ACTION ITEM: Only the pictures are dropped; the lines of the material that follow are returned exactly.

** Opening AVAILABLE DATA block **

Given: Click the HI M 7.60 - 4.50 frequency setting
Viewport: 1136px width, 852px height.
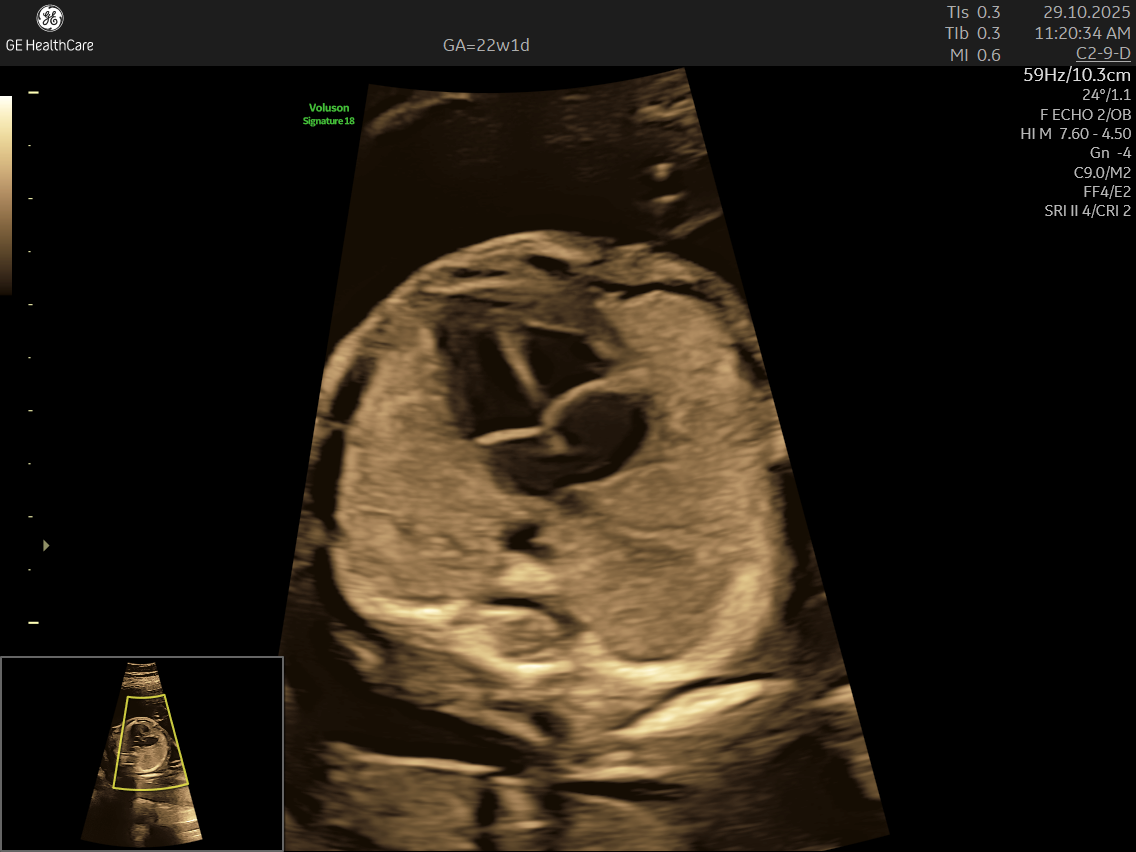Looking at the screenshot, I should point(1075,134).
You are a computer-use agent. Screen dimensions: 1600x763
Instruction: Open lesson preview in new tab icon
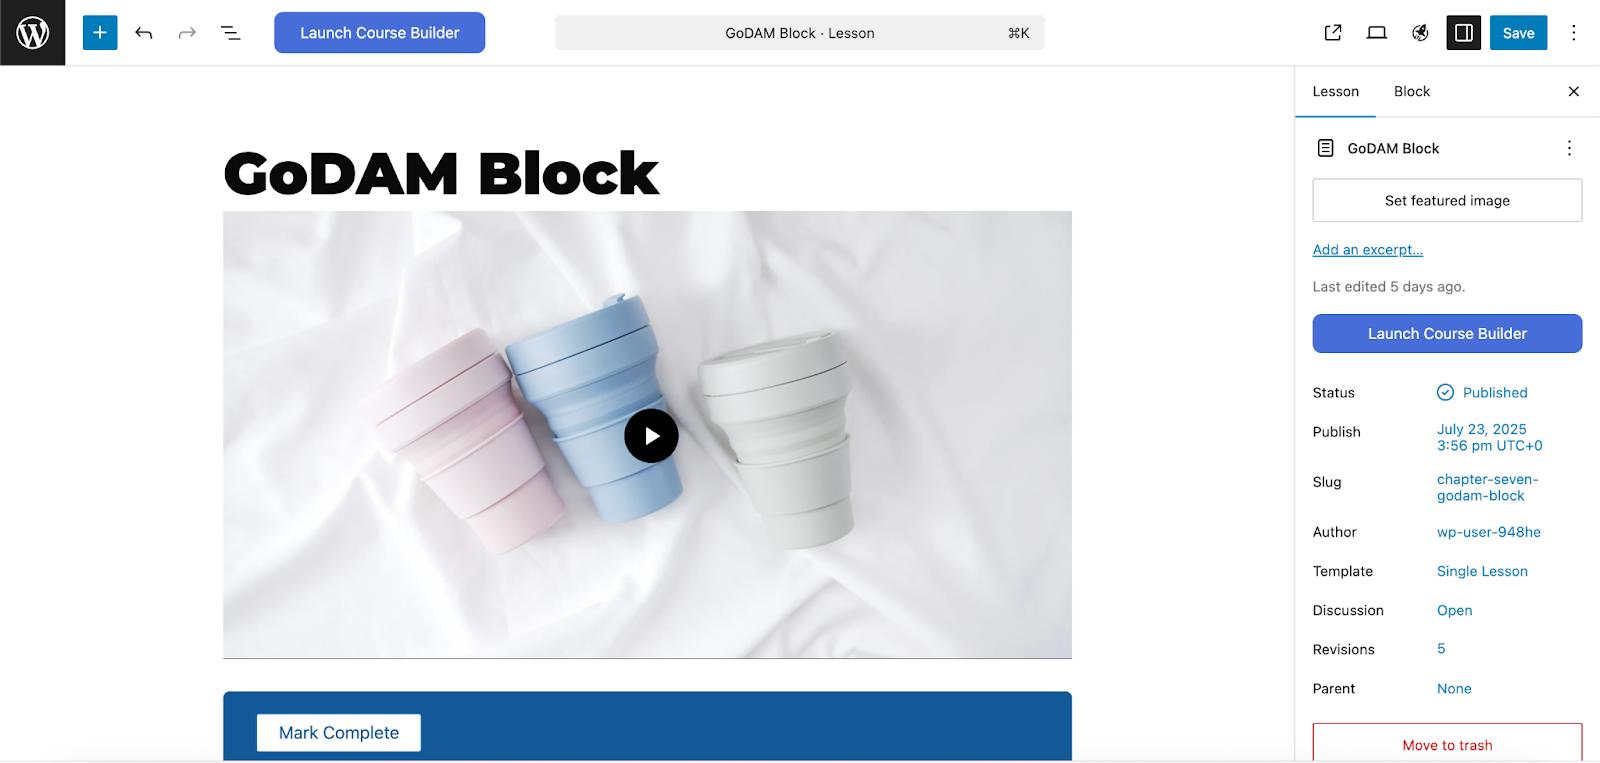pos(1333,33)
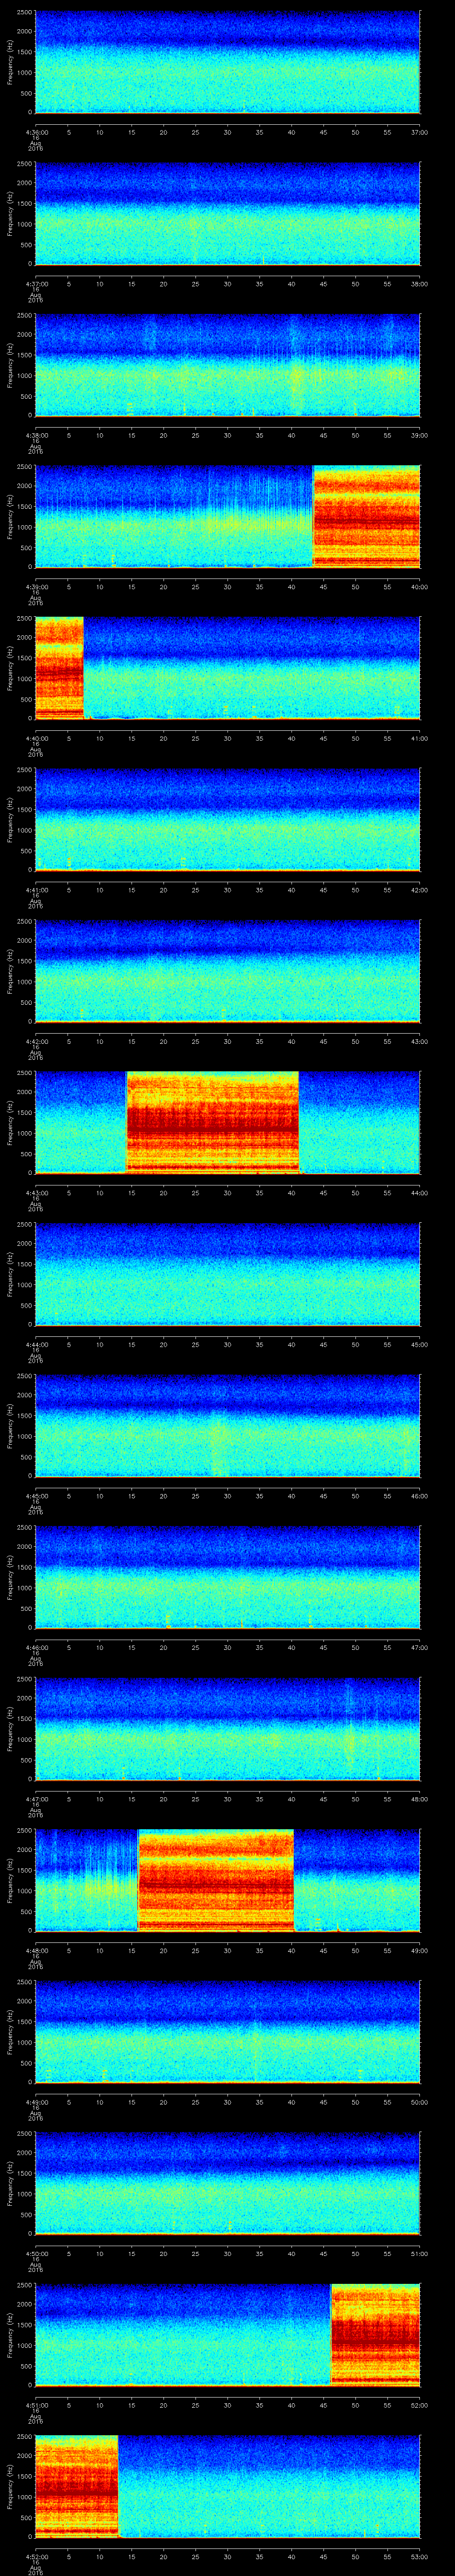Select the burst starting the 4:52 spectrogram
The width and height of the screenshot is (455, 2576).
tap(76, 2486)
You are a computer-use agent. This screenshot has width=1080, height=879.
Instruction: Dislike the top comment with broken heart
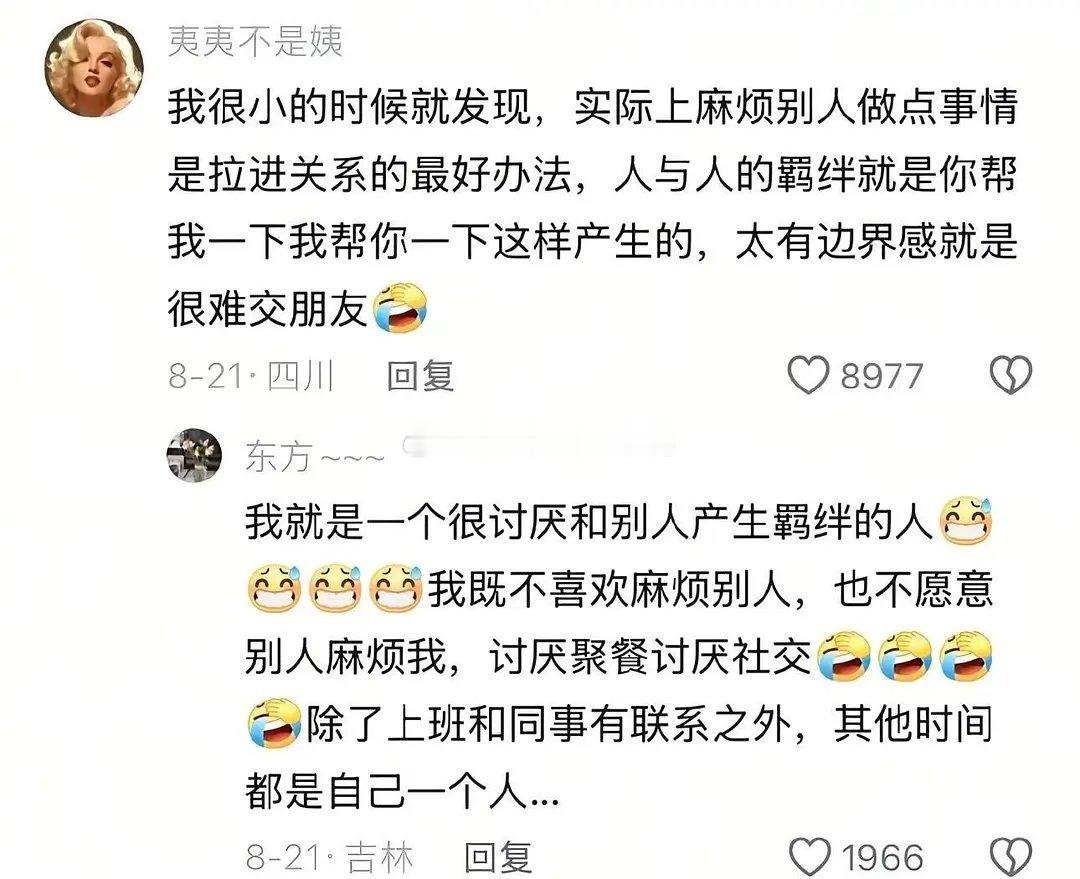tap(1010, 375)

** Closing AVAILABLE DATA block **

OUTPUT OF THE TASK:
Given: Click the HI M 7.60 - 4.50 frequency setting
Viewport: 1136px width, 852px height.
Looking at the screenshot, I should point(1075,134).
You are a computer-use agent. Screen dimensions: 1600x763
Instruction: Open lesson preview in new tab icon
pos(1333,33)
Select the burst starting the 4:52 spectrogram
The width and height of the screenshot is (455, 2576).
tap(76, 2486)
You are a computer-use agent. This screenshot has width=1080, height=879.
Instruction: Dislike the top comment with broken heart
tap(1010, 375)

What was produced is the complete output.